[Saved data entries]
* * *

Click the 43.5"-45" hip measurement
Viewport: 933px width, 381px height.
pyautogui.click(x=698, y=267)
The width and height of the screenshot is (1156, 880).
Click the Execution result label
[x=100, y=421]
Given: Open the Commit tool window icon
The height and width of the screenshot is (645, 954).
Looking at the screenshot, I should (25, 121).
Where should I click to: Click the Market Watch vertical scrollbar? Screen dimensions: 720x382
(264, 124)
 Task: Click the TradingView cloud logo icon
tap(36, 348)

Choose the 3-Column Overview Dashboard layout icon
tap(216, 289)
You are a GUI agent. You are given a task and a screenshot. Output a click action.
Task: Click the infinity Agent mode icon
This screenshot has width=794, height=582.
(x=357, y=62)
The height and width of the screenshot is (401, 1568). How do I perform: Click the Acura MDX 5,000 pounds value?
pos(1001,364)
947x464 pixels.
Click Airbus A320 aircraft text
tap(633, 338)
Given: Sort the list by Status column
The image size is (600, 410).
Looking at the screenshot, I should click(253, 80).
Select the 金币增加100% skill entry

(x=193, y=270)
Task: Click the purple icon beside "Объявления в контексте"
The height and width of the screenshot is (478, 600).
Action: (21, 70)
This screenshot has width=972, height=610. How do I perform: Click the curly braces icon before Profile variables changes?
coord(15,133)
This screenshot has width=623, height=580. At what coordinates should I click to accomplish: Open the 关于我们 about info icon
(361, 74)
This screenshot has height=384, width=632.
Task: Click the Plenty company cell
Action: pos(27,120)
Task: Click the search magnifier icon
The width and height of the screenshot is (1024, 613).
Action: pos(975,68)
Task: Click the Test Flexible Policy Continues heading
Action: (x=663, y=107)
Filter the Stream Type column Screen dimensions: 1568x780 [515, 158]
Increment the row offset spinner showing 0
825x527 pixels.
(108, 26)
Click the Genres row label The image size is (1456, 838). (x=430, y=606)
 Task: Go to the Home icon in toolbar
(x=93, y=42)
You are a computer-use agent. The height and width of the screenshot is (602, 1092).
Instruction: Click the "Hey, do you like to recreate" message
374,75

* * *

Assignment
Print every record exactly as it was given.

Response below
Click the 43.5"-45" hip measurement
Viewport: 933px width, 381px height.
pyautogui.click(x=698, y=267)
The width and height of the screenshot is (1156, 880).
Click the Execution result label
[x=100, y=421]
Given: Open the Commit tool window icon
The height and width of the screenshot is (645, 954).
Looking at the screenshot, I should (25, 121).
Where should I click to: Click the Market Watch vertical scrollbar? Screen dimensions: 720x382
(264, 124)
 Task: Click the TradingView cloud logo icon
tap(36, 348)

Choose the 3-Column Overview Dashboard layout icon
tap(216, 289)
You are a GUI agent. You are given a task and a screenshot. Output a click action.
Task: Click the infinity Agent mode icon
This screenshot has width=794, height=582.
(x=357, y=62)
The height and width of the screenshot is (401, 1568). How do I perform: Click the Acura MDX 5,000 pounds value?
pos(1001,364)
947x464 pixels.
Click Airbus A320 aircraft text
tap(633, 338)
Given: Sort the list by Status column
The image size is (600, 410).
Looking at the screenshot, I should click(253, 80).
Select the 金币增加100% skill entry

(x=193, y=270)
Task: Click the purple icon beside "Объявления в контексте"
The height and width of the screenshot is (478, 600).
Action: (21, 70)
This screenshot has width=972, height=610. How do I perform: Click the curly braces icon before Profile variables changes?
coord(15,133)
This screenshot has width=623, height=580. At what coordinates should I click to accomplish: Open the 关于我们 about info icon
(361, 74)
This screenshot has height=384, width=632.
Task: Click the Plenty company cell
Action: pos(27,120)
Task: Click the search magnifier icon
The width and height of the screenshot is (1024, 613).
Action: pos(975,68)
Task: Click the Test Flexible Policy Continues heading
Action: (x=663, y=107)
Filter the Stream Type column Screen dimensions: 1568x780 [515, 158]
Increment the row offset spinner showing 0
825x527 pixels.
(108, 26)
Click the Genres row label The image size is (1456, 838). (x=430, y=606)
 Task: Go to the Home icon in toolbar
(x=93, y=42)
You are a computer-use agent. The height and width of the screenshot is (602, 1092).
Instruction: Click the "Hey, do you like to recreate" message
374,75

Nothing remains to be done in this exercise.